The judging panel is led by Chairmen Alain Roux and Michel Roux Jr, with Vice-Chairman Brian Turner. The rest of the panel consists of some of Britain’s most respected chefs, including three former winners. See the judges page. Each year since 2016, we have been joined by an Honorary President of Judges for the National Final; a role fulfilled by Pierre Gagnaire in 2016; Anne-Sophie Pic in 2017; Michel Guérard in 2018; Peter Gilmore in 2019 and for 2021 Björn Frantzén.
To ensure complete fairness, the first round is judged blind and the chefs’ names, ages, establishments and genders are hidden from the judges, and the application is judged on merit alone. The ratio of female to male applicants tends to be in line with the 17% female chefs working in the industry and while many female chefs have progressed to the finals, only one has so far scooped the prize. If you know a talented female chef you think should enter the Roux Scholarship, please encourage them to enter – with more applications from women, there is more chance they will win. As our judge Clare Smyth said in her speech at the World’s 50 Best Restaurants 2018: “Lots of women are coming into the industry and we need to support them to get to the top… when they do that, they’ll break the mould and we won’t need to talk about gender any more.”
We are grateful that a number of dedicated companies from across the hospitality and catering industry support the competition financially. They are carefully chosen, and many have been sponsors for a number of years. For more information on becoming a sponsor, see sponsors page.

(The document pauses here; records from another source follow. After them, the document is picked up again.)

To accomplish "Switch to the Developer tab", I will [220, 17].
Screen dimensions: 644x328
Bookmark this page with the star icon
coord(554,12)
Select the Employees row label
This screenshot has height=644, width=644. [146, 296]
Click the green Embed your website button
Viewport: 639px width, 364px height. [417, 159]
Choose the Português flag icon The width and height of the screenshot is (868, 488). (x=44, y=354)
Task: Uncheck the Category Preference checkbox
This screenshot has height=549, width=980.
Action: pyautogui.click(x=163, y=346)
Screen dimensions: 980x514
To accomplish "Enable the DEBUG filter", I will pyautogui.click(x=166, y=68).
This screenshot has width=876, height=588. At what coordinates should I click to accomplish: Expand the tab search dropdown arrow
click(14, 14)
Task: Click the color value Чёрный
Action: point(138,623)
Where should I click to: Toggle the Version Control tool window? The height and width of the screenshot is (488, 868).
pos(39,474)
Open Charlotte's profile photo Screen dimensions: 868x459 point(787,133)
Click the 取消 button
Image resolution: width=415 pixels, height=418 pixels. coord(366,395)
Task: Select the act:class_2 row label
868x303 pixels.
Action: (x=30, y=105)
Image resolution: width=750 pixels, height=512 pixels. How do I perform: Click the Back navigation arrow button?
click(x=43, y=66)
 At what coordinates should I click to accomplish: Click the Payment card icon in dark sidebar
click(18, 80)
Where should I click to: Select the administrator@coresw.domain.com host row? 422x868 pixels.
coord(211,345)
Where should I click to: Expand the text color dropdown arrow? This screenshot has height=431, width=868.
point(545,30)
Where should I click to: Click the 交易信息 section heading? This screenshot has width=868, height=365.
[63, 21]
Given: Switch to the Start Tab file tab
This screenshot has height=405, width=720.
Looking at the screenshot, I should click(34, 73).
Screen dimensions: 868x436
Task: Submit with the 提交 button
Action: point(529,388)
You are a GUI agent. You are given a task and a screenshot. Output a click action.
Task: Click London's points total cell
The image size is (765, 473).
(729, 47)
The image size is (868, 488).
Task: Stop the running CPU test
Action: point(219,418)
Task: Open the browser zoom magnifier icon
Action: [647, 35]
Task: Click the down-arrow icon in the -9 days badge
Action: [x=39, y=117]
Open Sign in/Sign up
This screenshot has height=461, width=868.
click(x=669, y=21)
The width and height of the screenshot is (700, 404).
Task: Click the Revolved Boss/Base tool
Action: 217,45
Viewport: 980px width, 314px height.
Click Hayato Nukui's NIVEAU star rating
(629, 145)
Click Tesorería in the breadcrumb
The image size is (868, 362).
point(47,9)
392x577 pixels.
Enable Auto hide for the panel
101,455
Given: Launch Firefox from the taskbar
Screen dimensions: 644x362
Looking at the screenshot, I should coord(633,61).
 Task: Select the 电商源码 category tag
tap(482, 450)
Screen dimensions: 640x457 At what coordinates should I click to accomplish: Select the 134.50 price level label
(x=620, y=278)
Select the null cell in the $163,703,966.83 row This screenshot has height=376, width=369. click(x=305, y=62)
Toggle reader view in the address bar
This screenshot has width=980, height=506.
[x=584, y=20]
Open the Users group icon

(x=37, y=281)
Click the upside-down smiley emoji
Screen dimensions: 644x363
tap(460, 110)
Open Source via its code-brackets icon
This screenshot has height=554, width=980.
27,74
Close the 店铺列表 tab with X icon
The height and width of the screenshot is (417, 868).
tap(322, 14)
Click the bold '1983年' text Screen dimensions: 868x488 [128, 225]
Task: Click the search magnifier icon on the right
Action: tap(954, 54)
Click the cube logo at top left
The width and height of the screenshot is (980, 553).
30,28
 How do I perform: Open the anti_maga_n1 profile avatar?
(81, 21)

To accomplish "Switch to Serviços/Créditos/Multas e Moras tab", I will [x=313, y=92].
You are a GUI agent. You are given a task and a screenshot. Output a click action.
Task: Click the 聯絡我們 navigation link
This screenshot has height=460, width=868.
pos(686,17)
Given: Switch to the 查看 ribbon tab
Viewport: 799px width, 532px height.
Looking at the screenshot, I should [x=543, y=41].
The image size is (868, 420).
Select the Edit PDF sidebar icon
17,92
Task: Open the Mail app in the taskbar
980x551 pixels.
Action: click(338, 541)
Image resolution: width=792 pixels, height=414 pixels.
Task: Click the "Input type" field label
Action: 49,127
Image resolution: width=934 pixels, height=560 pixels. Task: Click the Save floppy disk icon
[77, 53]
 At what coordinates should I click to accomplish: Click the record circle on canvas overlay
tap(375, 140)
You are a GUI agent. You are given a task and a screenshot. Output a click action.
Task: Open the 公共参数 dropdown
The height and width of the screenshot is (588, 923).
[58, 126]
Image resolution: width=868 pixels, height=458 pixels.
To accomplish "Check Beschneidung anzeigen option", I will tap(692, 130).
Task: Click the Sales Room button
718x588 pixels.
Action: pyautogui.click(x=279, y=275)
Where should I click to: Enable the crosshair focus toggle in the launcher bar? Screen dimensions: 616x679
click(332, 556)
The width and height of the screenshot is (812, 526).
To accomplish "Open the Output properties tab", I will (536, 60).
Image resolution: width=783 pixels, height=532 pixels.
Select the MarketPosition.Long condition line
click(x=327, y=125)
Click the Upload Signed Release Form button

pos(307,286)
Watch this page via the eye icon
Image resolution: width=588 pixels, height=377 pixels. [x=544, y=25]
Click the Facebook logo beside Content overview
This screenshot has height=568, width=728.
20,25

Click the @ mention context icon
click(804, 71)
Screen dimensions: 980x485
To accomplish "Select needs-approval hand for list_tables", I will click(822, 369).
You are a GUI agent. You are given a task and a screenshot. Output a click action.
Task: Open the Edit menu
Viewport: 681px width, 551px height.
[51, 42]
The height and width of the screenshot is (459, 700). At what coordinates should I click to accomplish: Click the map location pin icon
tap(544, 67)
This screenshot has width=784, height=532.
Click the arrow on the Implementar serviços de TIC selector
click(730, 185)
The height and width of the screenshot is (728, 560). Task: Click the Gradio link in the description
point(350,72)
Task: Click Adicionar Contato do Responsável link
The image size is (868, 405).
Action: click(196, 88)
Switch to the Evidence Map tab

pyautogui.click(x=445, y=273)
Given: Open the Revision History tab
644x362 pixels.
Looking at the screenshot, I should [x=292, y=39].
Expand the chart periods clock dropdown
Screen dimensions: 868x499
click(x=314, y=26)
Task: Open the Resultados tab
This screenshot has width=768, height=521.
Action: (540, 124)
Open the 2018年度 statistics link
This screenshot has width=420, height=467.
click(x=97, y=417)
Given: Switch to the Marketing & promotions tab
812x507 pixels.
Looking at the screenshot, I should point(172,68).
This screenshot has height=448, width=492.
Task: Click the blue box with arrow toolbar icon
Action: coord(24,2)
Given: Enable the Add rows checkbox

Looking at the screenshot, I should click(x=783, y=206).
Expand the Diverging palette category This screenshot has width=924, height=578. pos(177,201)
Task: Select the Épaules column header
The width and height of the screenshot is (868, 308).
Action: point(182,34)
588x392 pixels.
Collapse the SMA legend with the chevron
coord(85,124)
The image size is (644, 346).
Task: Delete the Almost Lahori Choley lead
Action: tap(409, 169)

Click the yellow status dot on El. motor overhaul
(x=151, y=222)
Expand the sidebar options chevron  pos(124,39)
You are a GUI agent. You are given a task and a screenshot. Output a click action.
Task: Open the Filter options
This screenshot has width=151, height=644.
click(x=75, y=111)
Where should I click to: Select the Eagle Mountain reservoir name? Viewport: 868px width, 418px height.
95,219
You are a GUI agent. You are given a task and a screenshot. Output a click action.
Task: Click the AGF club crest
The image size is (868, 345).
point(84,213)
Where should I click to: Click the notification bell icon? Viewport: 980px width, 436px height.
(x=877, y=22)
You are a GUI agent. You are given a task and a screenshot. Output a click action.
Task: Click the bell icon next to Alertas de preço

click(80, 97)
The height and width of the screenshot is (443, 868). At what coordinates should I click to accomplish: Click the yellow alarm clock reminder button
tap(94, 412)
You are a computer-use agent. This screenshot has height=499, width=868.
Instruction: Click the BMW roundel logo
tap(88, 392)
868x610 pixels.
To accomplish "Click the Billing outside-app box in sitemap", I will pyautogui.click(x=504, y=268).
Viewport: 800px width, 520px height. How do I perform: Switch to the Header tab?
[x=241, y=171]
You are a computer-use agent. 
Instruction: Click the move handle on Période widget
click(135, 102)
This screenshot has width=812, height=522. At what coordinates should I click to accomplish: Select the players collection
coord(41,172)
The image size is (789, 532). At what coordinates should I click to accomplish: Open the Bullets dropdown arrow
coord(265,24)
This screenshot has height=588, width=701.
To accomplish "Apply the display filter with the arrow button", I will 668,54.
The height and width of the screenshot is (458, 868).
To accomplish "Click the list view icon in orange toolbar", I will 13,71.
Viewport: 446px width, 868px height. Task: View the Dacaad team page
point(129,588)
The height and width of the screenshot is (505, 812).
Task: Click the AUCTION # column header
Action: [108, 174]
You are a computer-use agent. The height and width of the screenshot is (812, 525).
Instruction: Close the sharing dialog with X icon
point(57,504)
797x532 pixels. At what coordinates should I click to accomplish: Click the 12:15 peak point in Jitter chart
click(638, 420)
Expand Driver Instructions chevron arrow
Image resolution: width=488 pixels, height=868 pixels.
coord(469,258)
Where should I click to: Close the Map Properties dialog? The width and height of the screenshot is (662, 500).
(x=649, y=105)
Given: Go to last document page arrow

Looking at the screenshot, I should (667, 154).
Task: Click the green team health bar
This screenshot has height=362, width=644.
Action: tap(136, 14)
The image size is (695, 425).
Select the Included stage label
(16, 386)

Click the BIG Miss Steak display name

There’s only one way to find out if you’ll win and that is to enter! Many chefs take a few attempts to win the competition, but even those who have taken part and never scooped the prize have found the experience absolutely invaluable to their careers. You never know until you try.
Each summer after the competition we add the official film to our YouTube channel. We filmed the competition as part of a TV series for Watch TV in 2013, to mark the 30th anniversary. However, in order for the competition to be suitable for TV audiences, it was necessary to change the format, which we prefer not to do.